Longterm Follow-up after Endoscopic Variceal Ligation for Esophageal Varices.
- Author:
Ok Jae LEE
;
Young Chai KIM
;
Jung Ryeol KIM
- Publication Type:Original Article
- Keywords:
Endoscopic variceal ligation;
Esophageal varices
- MeSH:
Esophageal and Gastric Varices*;
Follow-Up Studies*;
Hemostasis;
Humans;
Ligation*;
Liver;
Liver Cirrhosis;
Mortality;
Recurrence;
Varicose Veins
- From:Korean Journal of Gastrointestinal Endoscopy
1995;15(3):427-736
- CountryRepublic of Korea
- Language:Korean
-
Abstract:
Endoscopic variceal ligation is an accepted new form of safe treatment for esophageal varices.
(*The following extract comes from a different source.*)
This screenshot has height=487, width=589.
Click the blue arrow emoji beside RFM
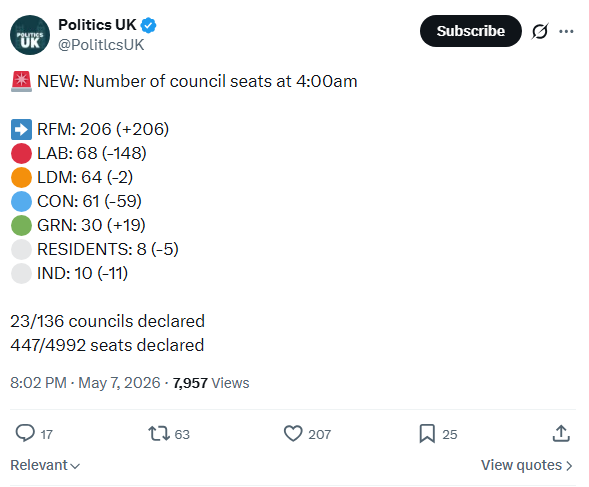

But, there are a few reports of long-term effect of EVL. We analysed 60 patients to evaluate long-term effect of EVL for esophageal varices. The eradication rate was 96.5%, the mean session for eradication of varices 3.0, the number of bands per person 21.5 and the number of bands per session 7.2, Child-Pugh classes(A: B: C) of patients were improved in 25, not changed in 30, deteriorated in 2 cases by EVL(34:19:4 at postEVL vs 20:19:21 at baseline, p<0.01). No serious treatment-related complication resulted from 167 EVL sessions. The patients were followed for a mean of 10.5 months, during which recurrence rate of varices was 14.5%, rebleeding rate 16.4%, and mortality rate 12,7%. The period from last session to recurrence was 4-19 months(mean 9.6). No late complication of EVL was documented. In conclusion, EVL is a safe and effective for hemostasis and eradication of esophageal varices. Thus it can improve liver function and reduce bleeding-related mortality in patients with liver cirrhosis. But the regular periodic examination for recurrence after an eradication of varices should be required.